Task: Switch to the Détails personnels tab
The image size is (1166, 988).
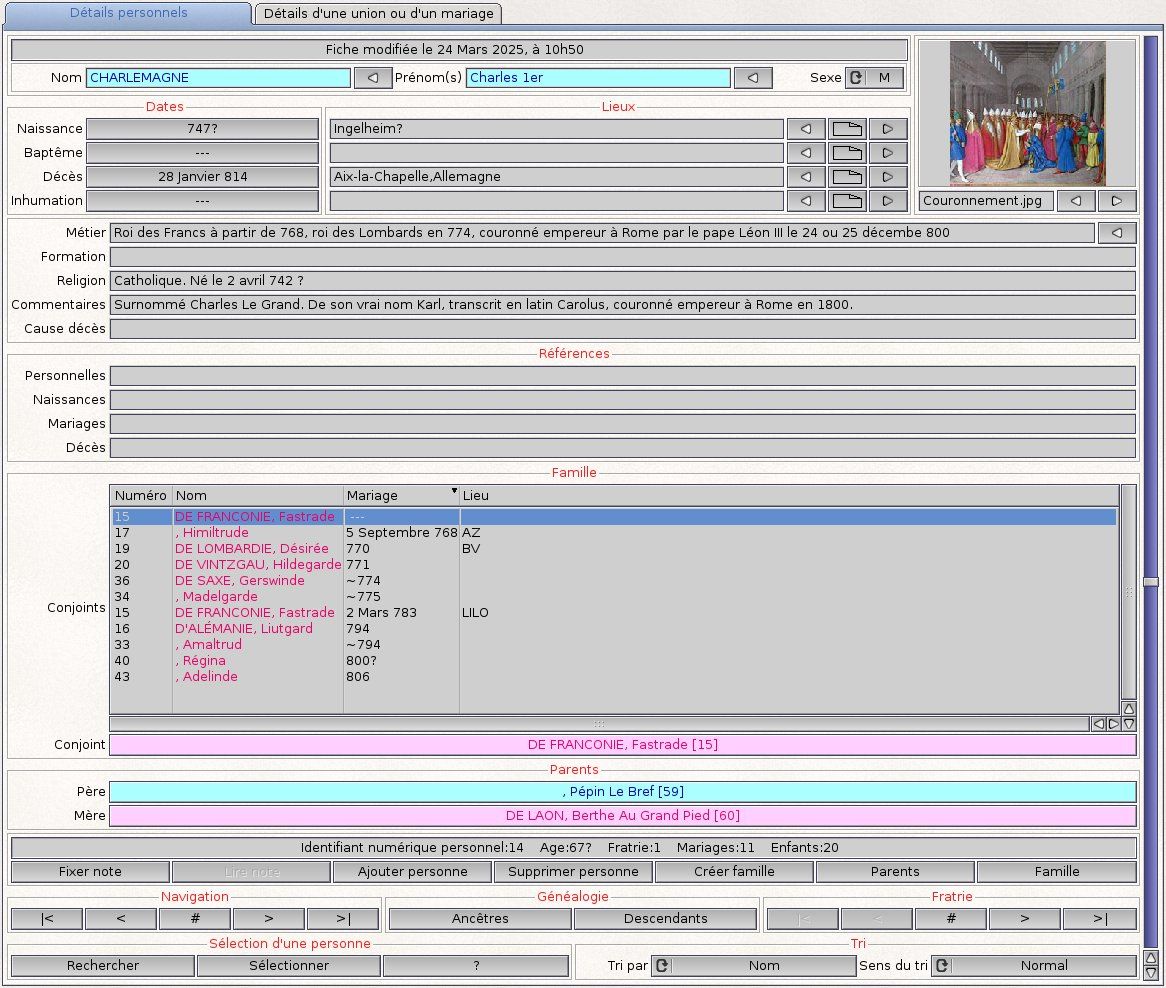Action: [x=129, y=13]
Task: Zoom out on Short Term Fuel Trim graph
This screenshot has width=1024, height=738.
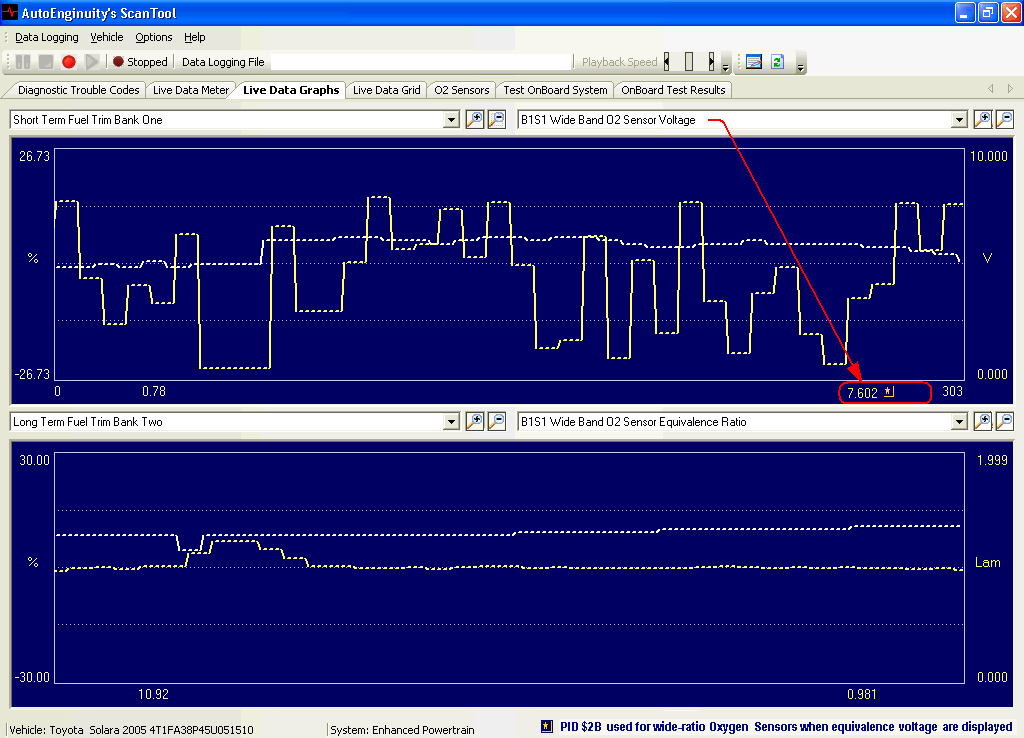Action: [x=496, y=120]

+ + +

■ **YOUR TASK**
Transcribe every row above verbatim, omitting the pictures.

■ **CORRECT RESULT**
Task: Switch to the Détails personnels tab
The image size is (1166, 988).
Action: [x=129, y=13]
Task: Zoom out on Short Term Fuel Trim graph
This screenshot has width=1024, height=738.
Action: [x=496, y=120]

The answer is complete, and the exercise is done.